Typography as Surveillance
When a designer picks a typeface for a website, privacy is rarely part of the conversation. But Google Fonts appears on roughly 54% of desktop sites and 47% of mobile sites, and every request to that service carries data that privacy regulators increasingly view as personal information.
The mechanics are simple. The Google Fonts API does not set cookies, but when embedding fonts via the Web API, Google receives the user's IP address, the requested URL, and HTTP headers including the user agent and referer. That means Google knows which site you visited, what browser and operating system you're running, and your approximate location. Google states it does not use this information to build profiles or for targeted advertising. Privacy advocates have reasons to remain skeptical.
A German Court Draws a Line
In January 2022, a Munich court changed the calculus for European website operators. The Landgericht München ordered a website to pay €100 in damages for transferring a user's IP address to Google via the Fonts library without consent. The amount was trivial. The precedent was not.
The court ruled that an IP address constitutes personal data because operators could combine it with other information to identify individuals. It deemed irrelevant whether Google actually linked the address to anyone. The mere transmission without consent was the violation. Future infringements would carry penalties of €250,000 or six months imprisonment.
Since that ruling, legal analysts have noted that the decision exposes millions of websites to potential GDPR non-compliance fines, given the ubiquity of the service. Website owners face a straightforward choice: obtain explicit consent before loading external fonts, or host them locally.
Beyond IP: The Fingerprinting Problem
The IP address issue is only one layer of font-related tracking. A separate technique, font fingerprinting, exploits the fonts installed on your device to build a unique identifier that persists even when you clear cookies or use private browsing.
Font fingerprinting techniques measure the dimensions of text or individual Unicode glyphs and enumerate fonts to find rendering differences. This method creates a unique fingerprint that is difficult to spoof or alter. A script can quietly probe whether your system has Helvetica Neue, Adobe Caslon, or the unusual font that came bundled with some software you installed years ago.
Installed fonts are a surprisingly high-entropy signal. A script measures how wide a string renders in a known-missing font, then re-measures it in each candidate font. If the measurements differ, the font is installed. Run this check across a few hundred typefaces, and you have a detailed inventory. A designer with 50+ professional fonts is far more identifiable than someone with just system defaults. Font lists alone can make users unique among tens of thousands.

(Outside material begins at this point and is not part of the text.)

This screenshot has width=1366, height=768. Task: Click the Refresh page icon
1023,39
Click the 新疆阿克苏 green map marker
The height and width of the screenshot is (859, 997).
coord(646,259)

According to EFF research, over 84% of browsers are uniquely identifiable by fingerprint alone, and modern anti-fraud systems that track 100+ signals push that figure above 95%. Your font collection is one piece of a mosaic that also includes your screen resolution, GPU characteristics, audio processing quirks, and TLS handshake patterns.
The Consent Problem
The core problem with IP address processing via Google Fonts is that it is not strictly necessary. Sites can avoid the data transfer entirely by hosting fonts locally. But asking users for permission before loading a typeface presents absurd user experience challenges. In practice, controllers cannot feasibly request such permission. It would collapse traffic numbers or leave websites displaying fallback Arial.
This leaves self-hosting as the only realistic compliance path. About 31.5% of desktop sites and 36.4% of mobile sites now use exclusively self-hosted fonts, up from about 30% last year. The shift is accelerating. Services like Google Webfonts Helper and WordPress plugins like OMGF simplify the process of downloading font files and serving them from your own domain.
What Users Can Do
For individuals, the situation is harder to address. Clearing cookies, switching to a private window, or resetting your browser does not change your fingerprint, because your GPU, screen size, font list, and audio stack remain constant. VPNs hide your IP but do nothing about the other signals. Privacy-focused browsers like Tor and Brave offer some anti-fingerprinting protections, but they introduce friction and can break site functionality.
The uncomfortable reality is that fonts have become part of the web's surveillance infrastructure. What appears to be a design choice is also a data pipeline. Site operators who care about user privacy should consider the data flows their technology stack creates. And users should understand that typography, like nearly everything else on the modern web, comes with strings attached.